Booth Id:
MCRO051
Category:
Microbiology
Year:
2022
Finalist Names:
Chhabra, Sahil (School: The Carol Martin Gatton Academy of Mathematics and Science in Kentucky)
Abstract:
To successfully infect host cells, viruses must precisely control the expression of their genes. In temperate bacteriophage, the repressor plays a central role in determining whether the virus will grow lytically or integrate into the host genome and remain dormant. The goal of this research was to create a mutant phage that can only grow lytically. To accomplish this, we used the Bacteriophage Recombineering of Electroporated DNA (BRED) technique to delete the repressor gene in bacteriophage MooMoo. This technique requires electrocompetent Mycobacterium smegmatis cells that contain plasmid pJV53, which expresses proteins that promote recombination. MooMoo genomic DNA and a recombination substrate were simultaneously electroporated into the transformed bacterial strain to allow for recombination to occur. After incubation, plaques were picked and screened for the desired deletion.
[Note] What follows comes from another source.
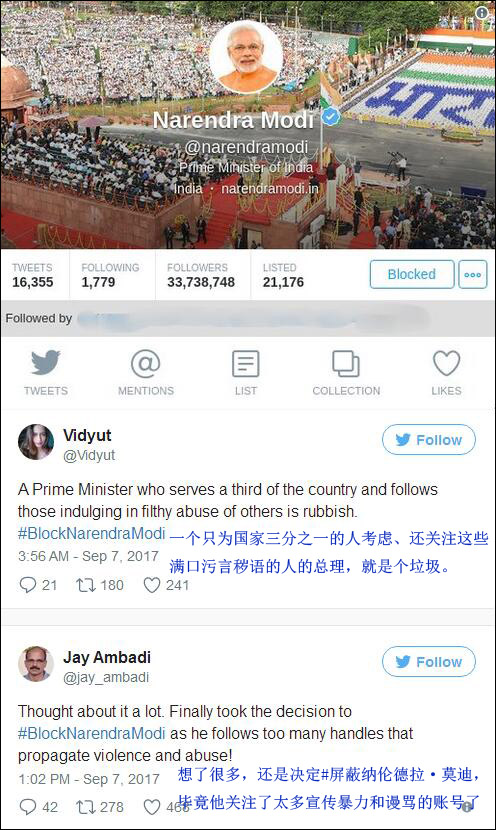Viewport: 496px width, 830px height.
Task: Open the #BlockNarendraModi hashtag in Vidyut's tweet
Action: 92,533
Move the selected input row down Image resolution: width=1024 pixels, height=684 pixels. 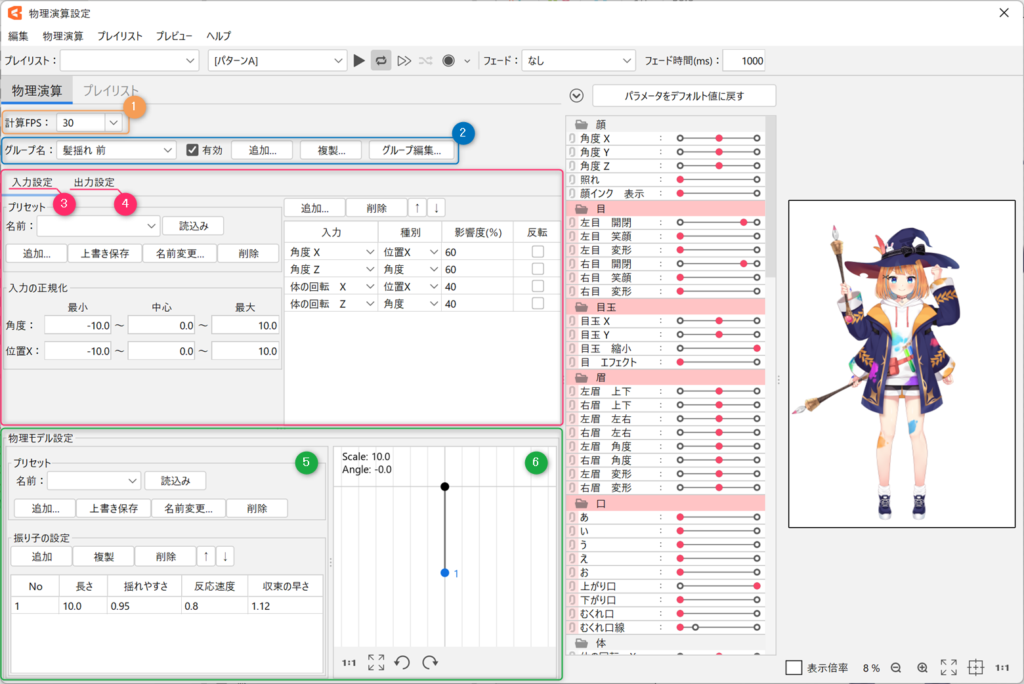point(436,208)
Plaques that tested positive for the deletion were purified. Surprisingly, MooMoo deletion mutants produced plaque phenotypes similar to wild-type phage. Because the integrase gene also regulates temperate phage life cycles, a deletion of both the repressor and integrase genes is currently being attempted. The BRED genome engineering technique can be applied to other temperate phages to produce therapeutic phages that can treat a wide range of bacterial diseases and target antibiotic-resistant microbes.